__Instructions to follow__
Rewrite the lines starting at the one containing "Given: Click the 2017-06-01 date field" and ending at the last line, swapping "Tap" for "Press" and changing nothing else. Leave the pictures out.

-- Start --

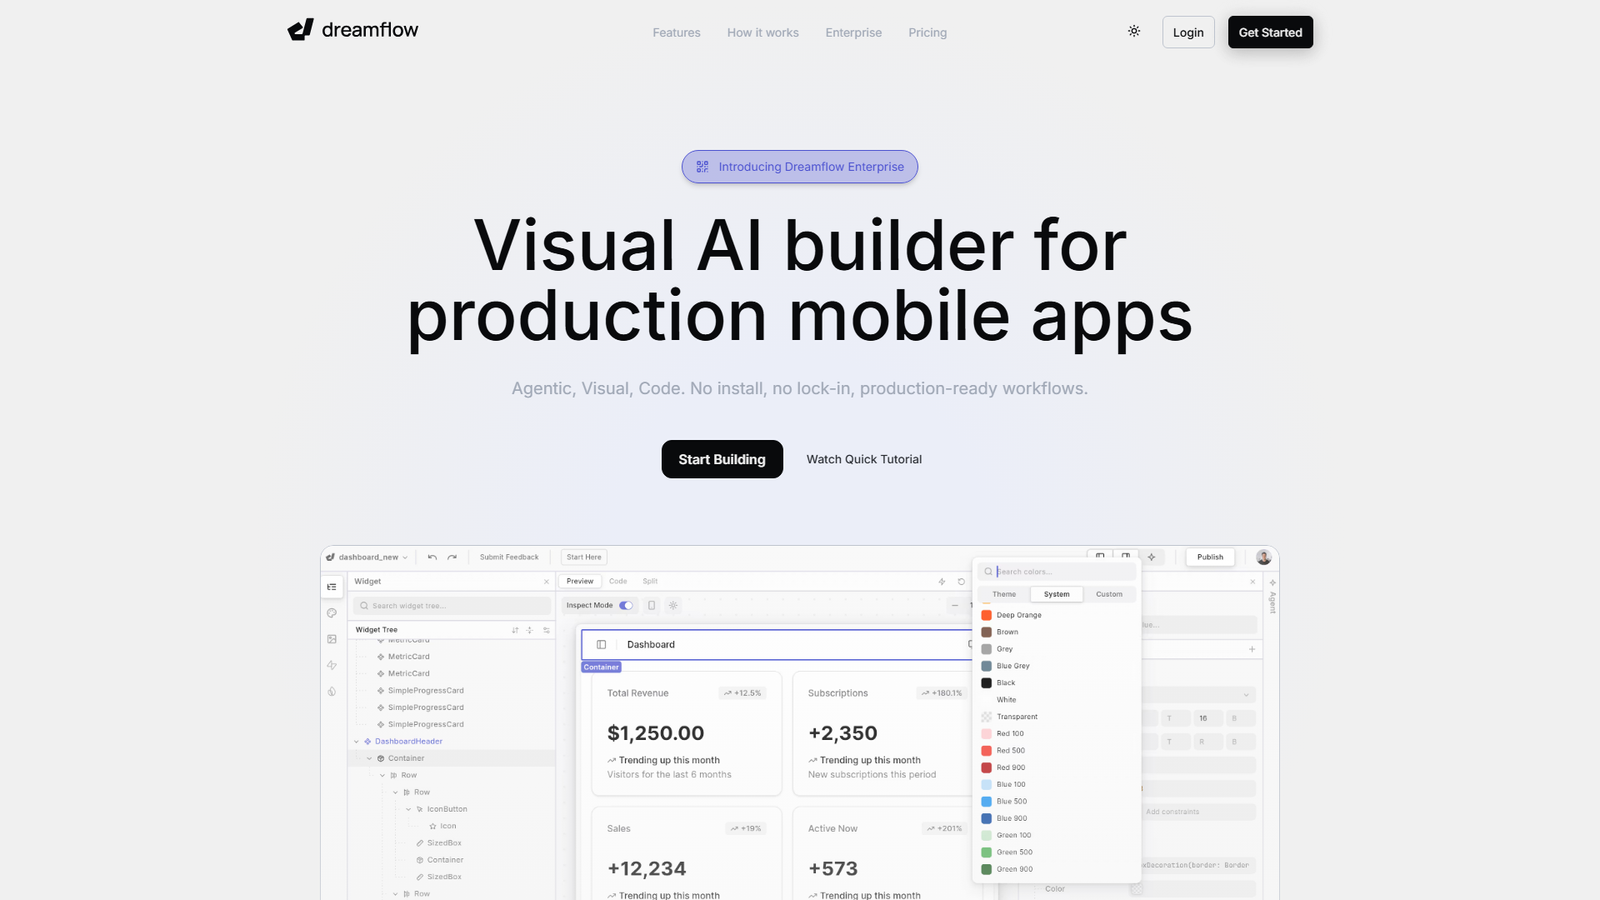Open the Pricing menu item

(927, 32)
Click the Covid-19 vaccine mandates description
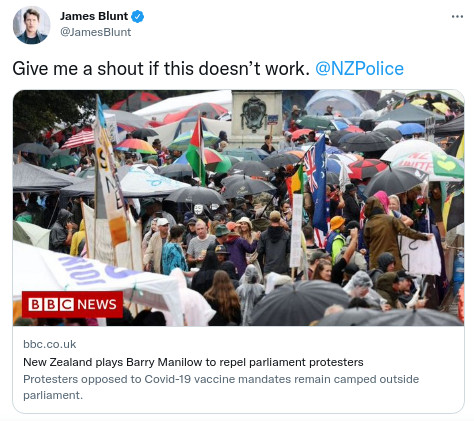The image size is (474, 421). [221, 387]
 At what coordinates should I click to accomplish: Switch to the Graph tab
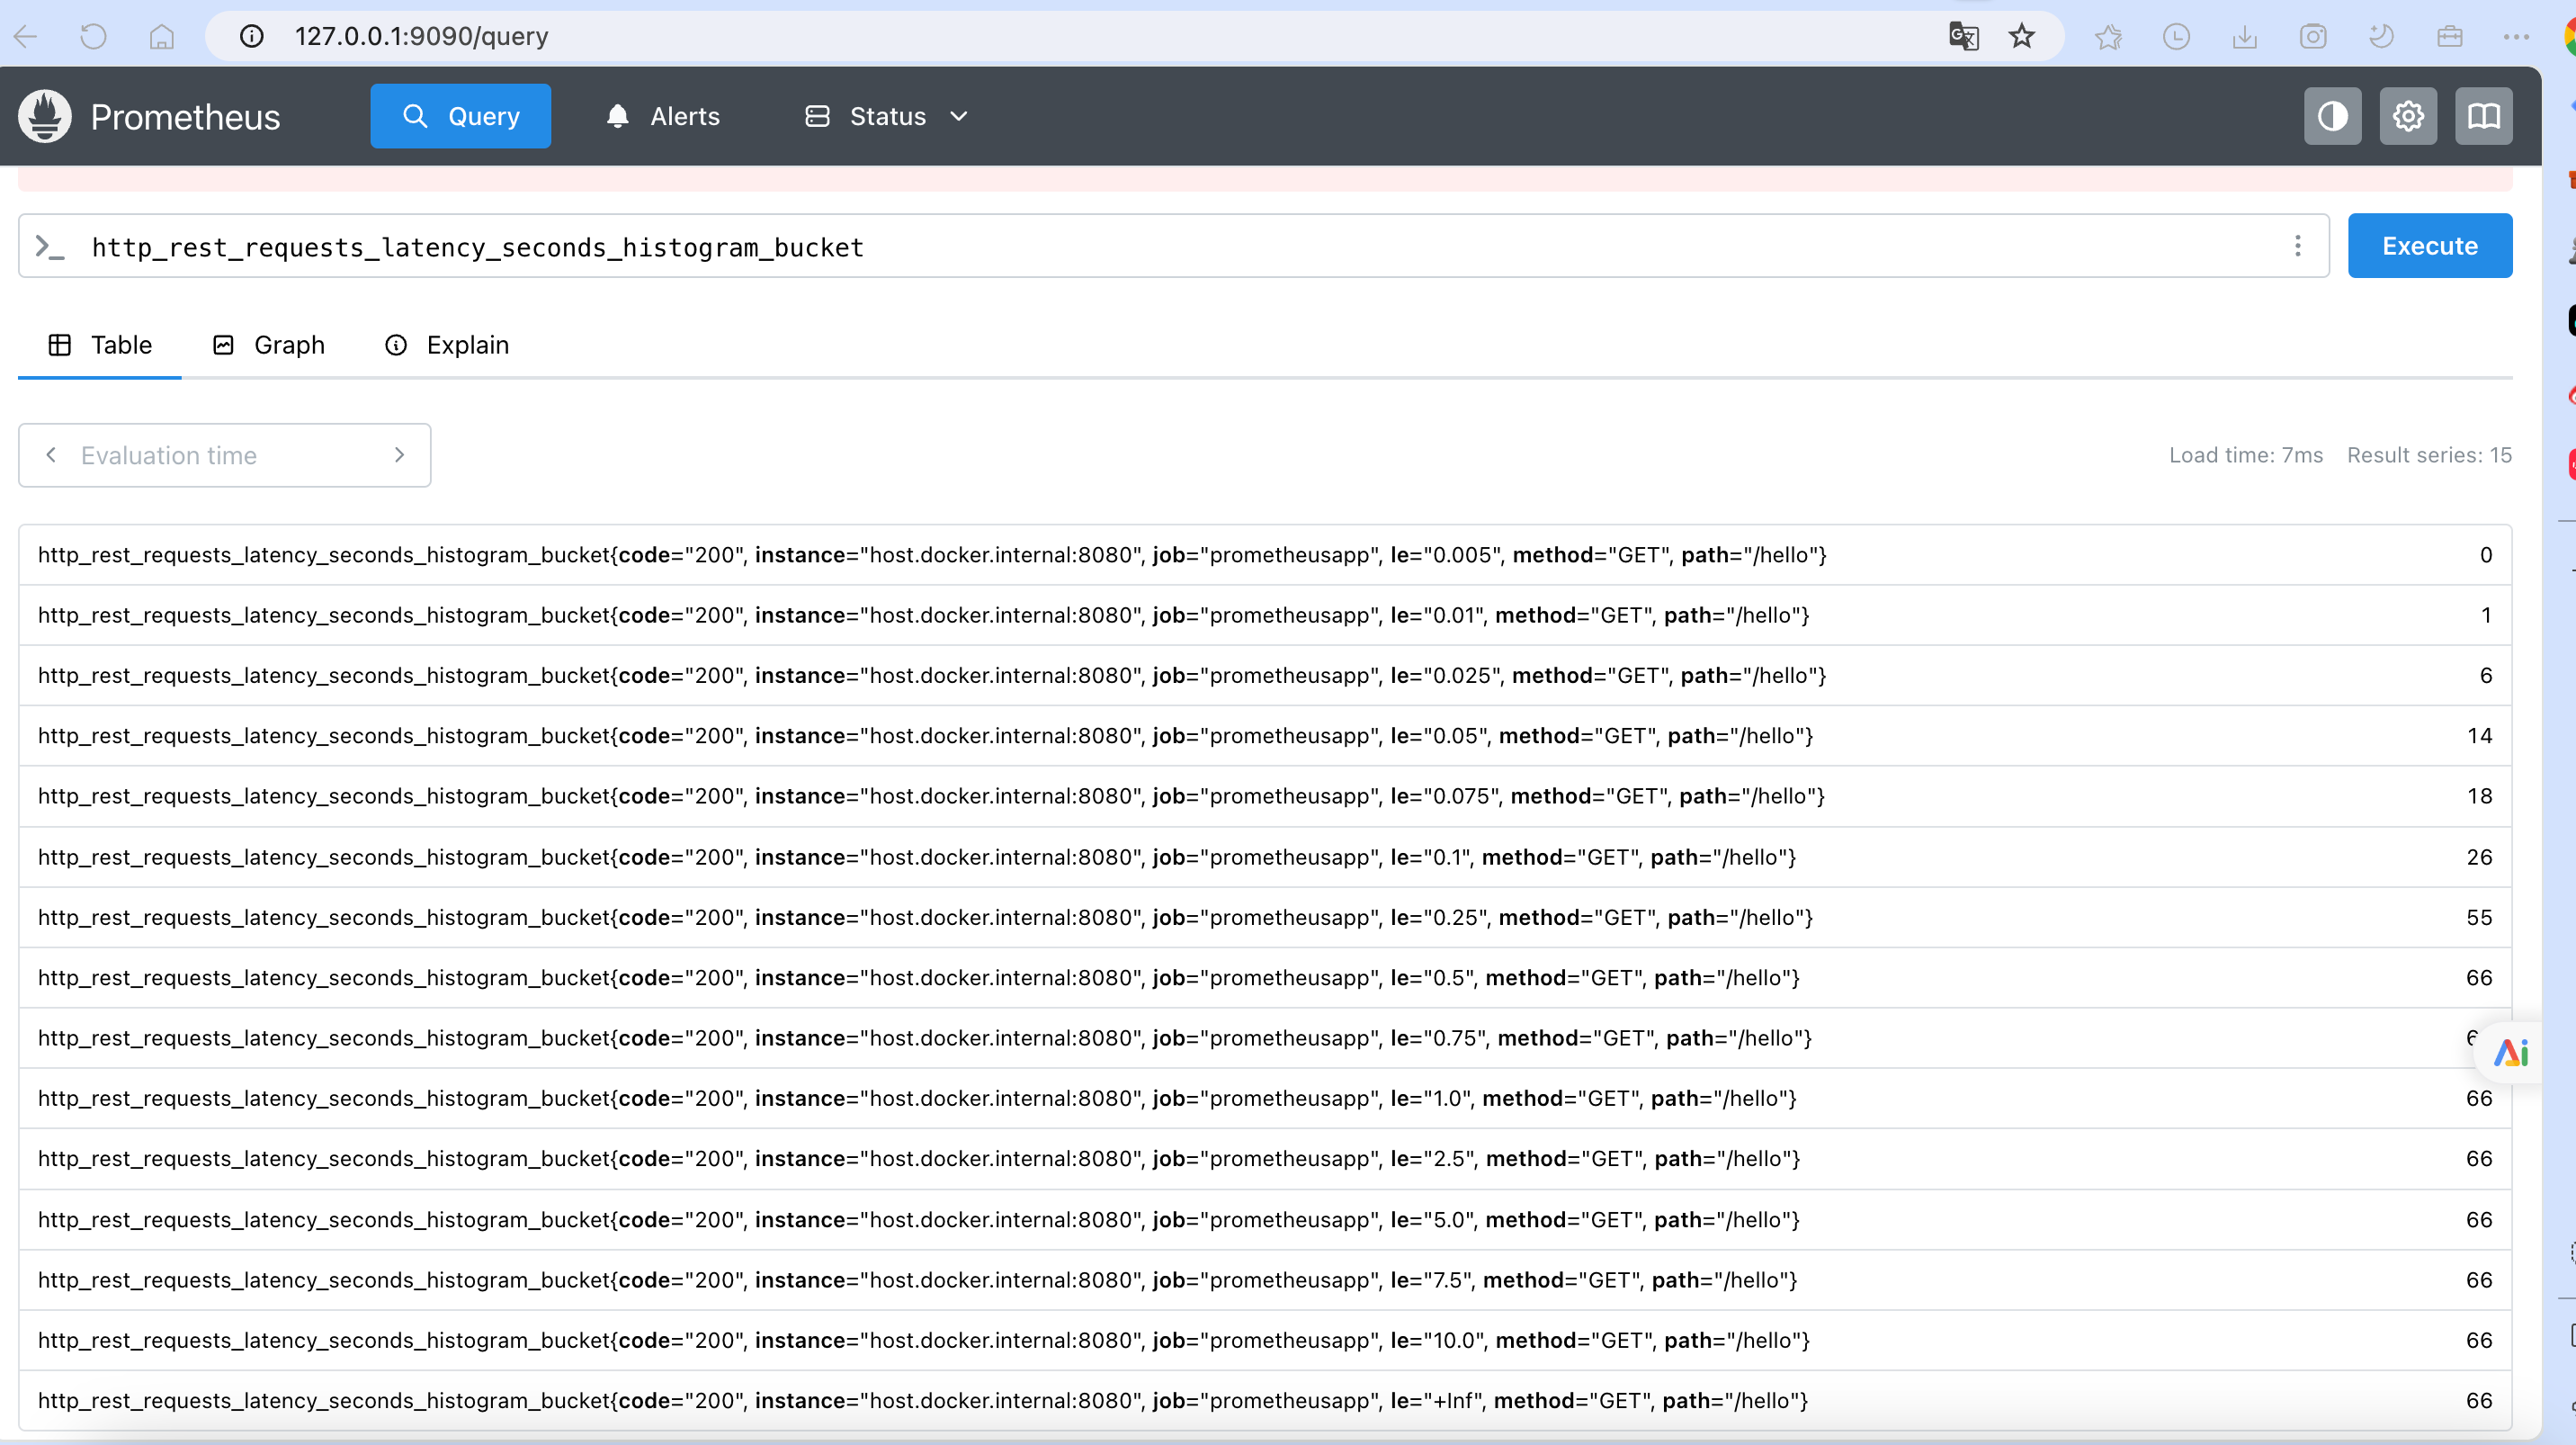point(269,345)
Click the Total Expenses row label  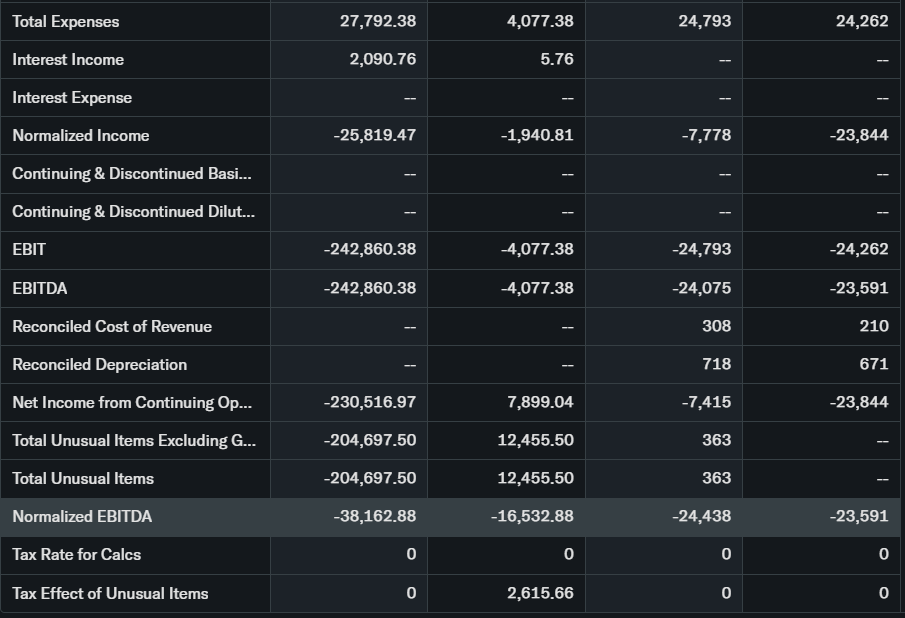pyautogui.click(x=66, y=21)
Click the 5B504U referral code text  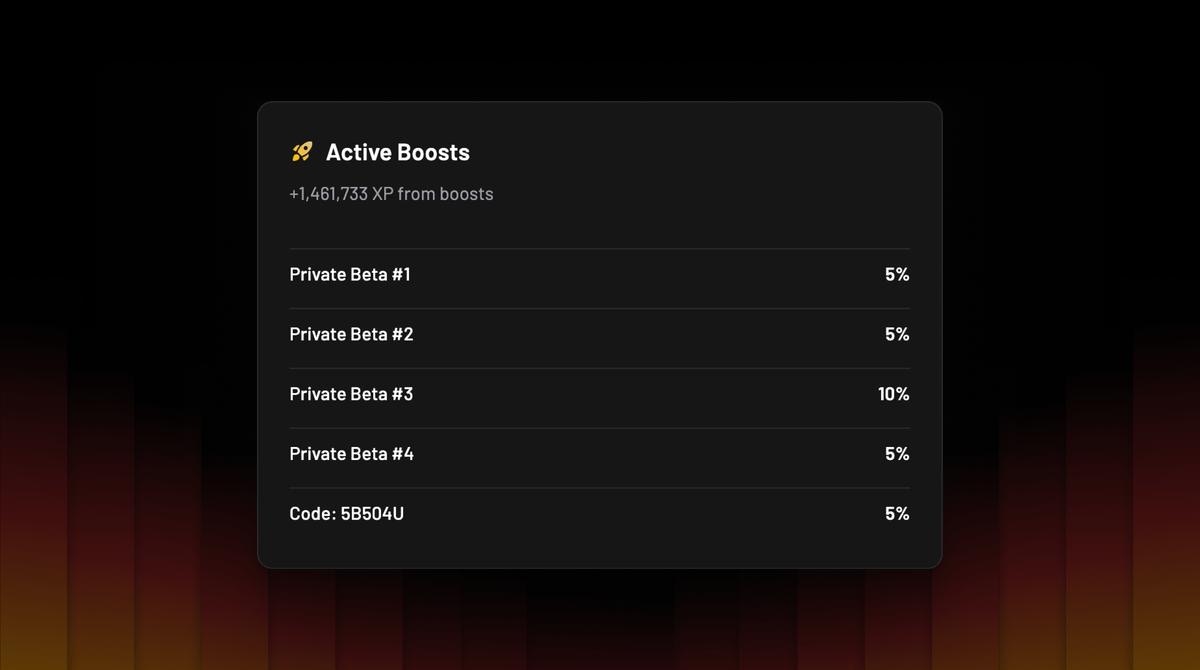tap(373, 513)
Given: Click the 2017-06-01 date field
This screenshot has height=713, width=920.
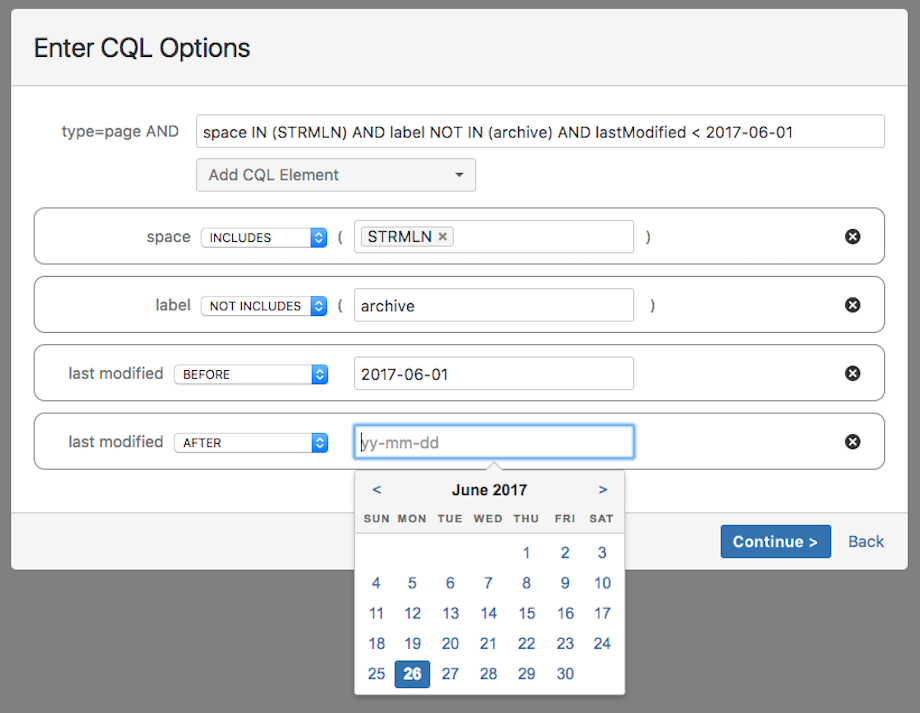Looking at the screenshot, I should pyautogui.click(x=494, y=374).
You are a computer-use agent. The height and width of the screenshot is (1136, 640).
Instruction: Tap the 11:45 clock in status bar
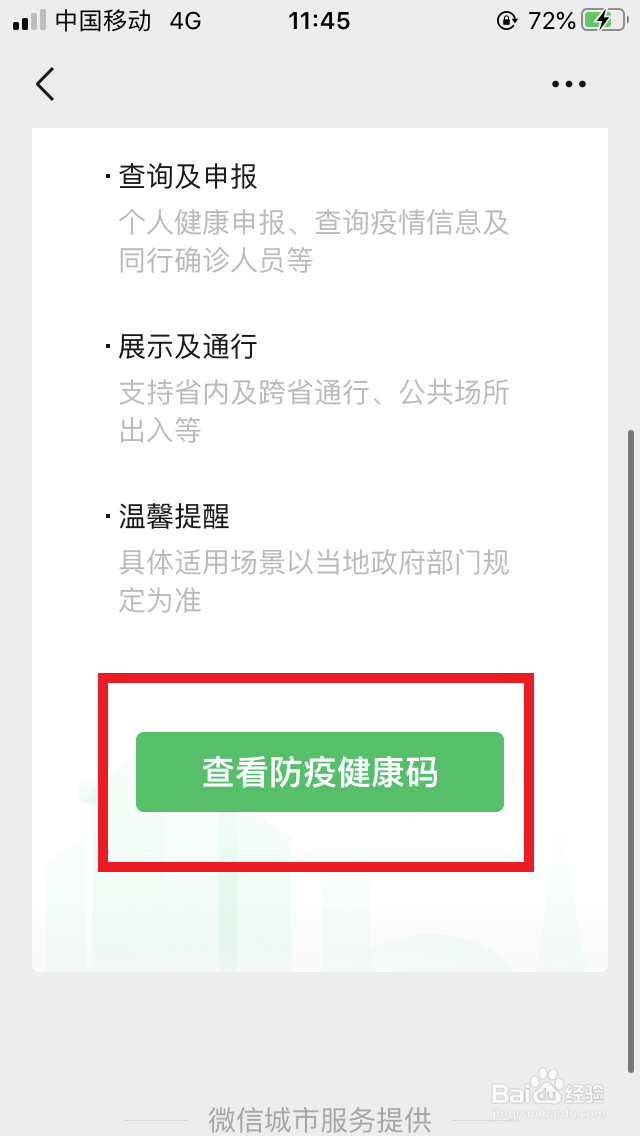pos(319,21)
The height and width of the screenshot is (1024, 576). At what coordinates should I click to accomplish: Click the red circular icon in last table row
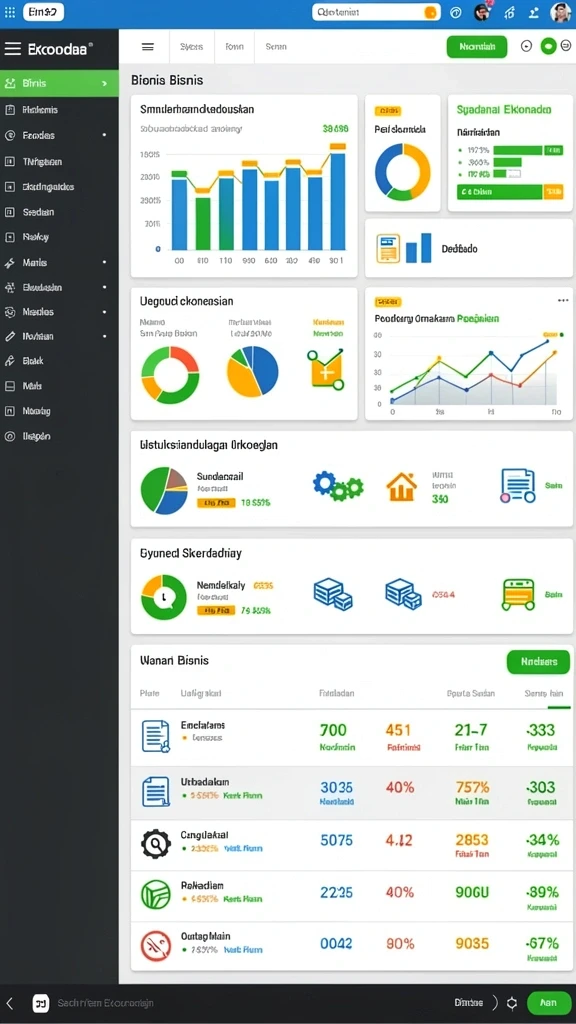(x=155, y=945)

-- End --

__Answer for this exercise__
Given: Click the 2017-06-01 date field
This screenshot has height=713, width=920.
Looking at the screenshot, I should pyautogui.click(x=494, y=374).
You are a computer-use agent. The height and width of the screenshot is (1136, 640).
Instruction: Press the 11:45 clock in status bar
pos(319,21)
The height and width of the screenshot is (1024, 576). At what coordinates should I click to accomplish: Click the red circular icon in last table row
(x=155, y=945)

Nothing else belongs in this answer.